Можно было только гадать, какова судьба космической станции. Не исключено, что все сооружение разбито вдребезги и наши товарищи либо погибли, либо находятся в столь же незавидном положении, как и мы, летя через космос в дырявых банках с воздухом… Наша единственная, очень слабая надежда заключалась в том, что мы одни оказались жертвами крушения, что станция в остальном цела и за нами послан спасательный отряд. Все-таки мы удалялись со скоростью не больше тридцати миль в час, и любой из реактивных скутеров мог за несколько минут догнать нас.
В действительности на это потребовалось около часа, хотя если бы не мои часы, я никогда бы не поверил, что нас нашли так быстро. Мы уже начали задыхаться, всего лишь одно деление отделяло от нуля стрелку прибора на нашем единственном аварийном кислородном баллоне…
Стук в обшивку прозвучал для нас словно сигнал из другого мира. Мы отчаянно застучали в ответ, мгновение спустя к нам донесся глухой голос. Кто-то снаружи прижался шлемом скафандра к металлу обшивки, и простейшая звукопроводимость позволяла нам слышать его. Не так отчетливо, как радио, разумеется, но понять можно.
Пока шел военный совет, стрелка манометра медленно ползла к нулю. Прежде чем нас отбуксируют к станции, мы будем мертвы… Но спасательный корабль рядом, в нескольких футах от нас, его воздушный шлюз открыт, вся задача в том, как пересечь эти несколько футов без скафандра.
Мы очень тщательно все подготовили, снова и снова разбирали предстоящие действия, отлично понимая, что бисировать не придется. В заключение сделали по последнему глубокому вдоху из кислородного прибора, очищая легкие. И когда все приготовились, я постучал в стенку, давая сигнал нашим друзьям.
Прерывистый стрекот… Это механические инструменты принялись обрабатывать тонкую скорлупу кабины.
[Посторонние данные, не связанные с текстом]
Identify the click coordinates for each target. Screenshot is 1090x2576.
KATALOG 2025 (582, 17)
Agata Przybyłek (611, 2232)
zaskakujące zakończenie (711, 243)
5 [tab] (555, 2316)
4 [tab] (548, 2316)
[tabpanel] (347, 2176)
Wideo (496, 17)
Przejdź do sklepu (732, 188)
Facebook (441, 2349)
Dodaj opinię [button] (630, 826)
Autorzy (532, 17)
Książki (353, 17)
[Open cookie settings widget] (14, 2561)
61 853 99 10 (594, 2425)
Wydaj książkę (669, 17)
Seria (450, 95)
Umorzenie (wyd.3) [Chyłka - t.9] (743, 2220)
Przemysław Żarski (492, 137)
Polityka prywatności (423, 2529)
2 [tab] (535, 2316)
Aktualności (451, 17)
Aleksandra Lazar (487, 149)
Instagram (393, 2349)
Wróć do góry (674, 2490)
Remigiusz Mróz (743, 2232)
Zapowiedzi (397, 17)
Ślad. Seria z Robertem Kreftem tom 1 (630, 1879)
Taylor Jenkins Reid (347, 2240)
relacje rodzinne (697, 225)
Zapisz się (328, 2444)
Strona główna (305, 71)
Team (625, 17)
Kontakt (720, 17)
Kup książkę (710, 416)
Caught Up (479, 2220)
Зная, что последует, мы изо всех сил ухватились за стойки, стараясь держаться подальше от будущего входа. Все произошло настолько быстро и внезапно, что сознание было бессильно регистрировать последовательность событий. Кабина словно взорвалась, меня обдал могучий вихрь, последние остатки воздуха вырвались из легких через непроизвольно открывшийся рот. А затем – предельная тишина и алмазы звезд в зияющем отверстии, которое обозначало путь к жизни.
Уверяю вас, мне некогда было анализировать свои ощущения. Кажется (хотя я отнюдь не уверен, что все это не плод воображения), я ощутил резь в глазах, и словно иголки кололи все тело. И было очень холодно, возможно потому, что тотчас началось испарение влаги с поверхности тела.
Единственное, что я помню совершенно точно, – это жуткая тишина. На космической станции не бывает полного безмолвия, всегда рокочут двигатели или шумят воздушные насосы. А тут – абсолютная тишина вакуума, пустоты, где нет ни одной частицы воздуха, которая могла бы переносить звук.
Мы почти одновременно бросились в брешь в корпусе, под лучи пылающего солнца. Меня тотчас ослепило, но это не играло роли, потому что спасатели в скафандрах сразу же подхватили нас и толкнули в переходную камеру. По мере того, как в ней накапливался воздух, постепенно возродился звук, и мы вспомнили, что здесь можно дышать. Потом нам рассказали, что вся операция длилась двадцать секунд…
Итак, мы оказались членами-учредителями клуба «Глотателей Пустоты». Впоследствии не менее дюжины человек в подобных обстоятельствах проделали то же самое. Рекорд пребывания в пустоте равен теперь двум минутам; затем кровь начинает пузыриться, так как закипает при температуре тела, и пузырьки быстро попадают в сердце.
Для меня последствия оказались минимальными. С четверть минуты пробыл я в лучах настоящего солнца, а не того хилого сияния, которое просачивается сквозь земную атмосферу. Глоток космоса не принес мне ни малейшего вреда, но загорел я так, как никогда в жизни не загорал.